Confesso que sou obrigada a odiar você mortalmente. Fui eu própria que atraí para mim toda a minha infelicidade! Desde o início, e ingenuamente, acostumei você a uma grande paixão, quando é necessário algum artifício para se fazer amar. É preciso procurar com habilidade as formas de agradar: o amor por si só não desperta amor. Como você queria que eu o amasse, e como tinha planejado esse objetivo, fez tudo que pôde para consegui-lo. Teria até se decidido a me amar, se tivesse sido necessário. Mas percebeu que não era necessário amor para obter êxito em seu empreendimento, e que não precisava dele para nada. Que crueldade! Você pensa que pode me enganar assim impunemente? Se por acaso você voltar a este país, juro que o entregarei à vingança de minha família.

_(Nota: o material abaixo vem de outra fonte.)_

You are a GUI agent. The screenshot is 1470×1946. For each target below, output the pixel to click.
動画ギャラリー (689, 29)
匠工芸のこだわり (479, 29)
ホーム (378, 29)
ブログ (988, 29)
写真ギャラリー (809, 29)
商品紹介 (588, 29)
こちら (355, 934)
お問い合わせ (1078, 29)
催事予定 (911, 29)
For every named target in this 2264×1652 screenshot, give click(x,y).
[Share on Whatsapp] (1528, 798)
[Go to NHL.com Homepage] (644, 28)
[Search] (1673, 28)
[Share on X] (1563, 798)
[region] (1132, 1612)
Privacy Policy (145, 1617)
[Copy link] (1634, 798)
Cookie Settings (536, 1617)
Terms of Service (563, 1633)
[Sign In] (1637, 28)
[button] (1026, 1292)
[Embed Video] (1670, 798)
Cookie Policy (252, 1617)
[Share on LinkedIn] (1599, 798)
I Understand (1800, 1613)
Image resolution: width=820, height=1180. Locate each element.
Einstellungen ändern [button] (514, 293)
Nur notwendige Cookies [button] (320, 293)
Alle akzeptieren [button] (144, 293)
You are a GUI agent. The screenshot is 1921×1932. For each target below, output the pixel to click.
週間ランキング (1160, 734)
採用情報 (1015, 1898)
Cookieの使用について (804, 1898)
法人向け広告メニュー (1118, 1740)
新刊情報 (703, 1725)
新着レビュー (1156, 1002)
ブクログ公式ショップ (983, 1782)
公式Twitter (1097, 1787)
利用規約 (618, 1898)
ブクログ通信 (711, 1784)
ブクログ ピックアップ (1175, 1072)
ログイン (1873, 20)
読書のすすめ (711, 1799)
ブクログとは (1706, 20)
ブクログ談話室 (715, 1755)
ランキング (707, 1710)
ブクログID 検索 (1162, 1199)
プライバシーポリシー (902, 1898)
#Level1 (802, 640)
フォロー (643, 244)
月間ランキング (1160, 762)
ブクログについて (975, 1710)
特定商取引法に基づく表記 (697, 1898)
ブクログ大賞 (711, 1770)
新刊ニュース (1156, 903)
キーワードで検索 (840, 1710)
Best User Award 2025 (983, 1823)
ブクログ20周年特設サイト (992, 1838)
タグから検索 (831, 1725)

Vivi muito tempo num abandono e num adoração que me horrorizam, e meu remorso me persegue com uma dureza insuportável. Sinto uma enorme vergonha dos crimes que você me fez cometer; já não tenho, coitada de mim, a paixão que me impedia de perceber a extensão deles. Quando meu coração deixará de se sentir despedaçado? Quando é que me livrarei dessa vergonha cruel? Apesar de tudo, acho que não lhe desejo nenhum mal, e acabo admitindo que você seja feliz. Mas como você vai conseguir, se é que tem coração?

Quero ainda lhe escrever uma outra carta para lhe mostrar que, daqui a algum tempo, estarei mais tranqüila. Com que prazer haverei então de recriminar seu comportamento injusto, já que não estarei mais tão intensamente tocada por ele. Você vai perceber que o desprezo, que falo de sua traição, com a maior indiferença; que esqueci todo o meu prazer e sofrimento, e que só lembro de você quando quero me lembrar!

Concordo que você tenha muitas vantagens sobre mim, e que você me despertou uma paixão que me fez perder a razão; mas você não devia se envaidecer disso. Eu era jovem, ingênua; fecharam-me neste convento desde menina; só tive contato com gente desagradável; nunca tinha ouvido os elogios que você me dizia frequentemente; parecia que só a você eu devia o encanto e a beleza que você descobriu em mim, e a qual me fez perceber; eu só ouvia coisas boas ao seu respeito; todo mundo me falava a seu favor; e você fazia tudo para despertar o meu amor. Até que, por fim, livrei-me do encantamento. Você me ajudou muito, e confesso que eu tinha enorme necessidade dessa ajuda.

Devolvo-lhe suas cartas, exceto as duas últimas que me escreveu e que guardarei cuidadosamente. Quero relê-las mais vezes ainda do que li as primeiras, para evitar uma recaída. Mas como eles me custam, e como eu teria sido feliz se você tivesse deixado que eu o amasse para sempre! Reconheço que me ocupo muito ainda com o meu ressentimento e sua infelicidade, mas lembre-se de que prometi a mim mesma um estado razoável, que espero atingir, ou então tomarei contra mim uma decisão drástica, de que você saberá sem grande desgosto. Não quero mais nada de você. Sou uma louca, vivo dizendo a mesma coisa várias vezes. Preciso deixá-lo, e nunca mais pensar em você. Creio mesmo que não voltarei a lhe escrever. Que obrigação tenho eu de lhe explicar todos os meus sentimentos?”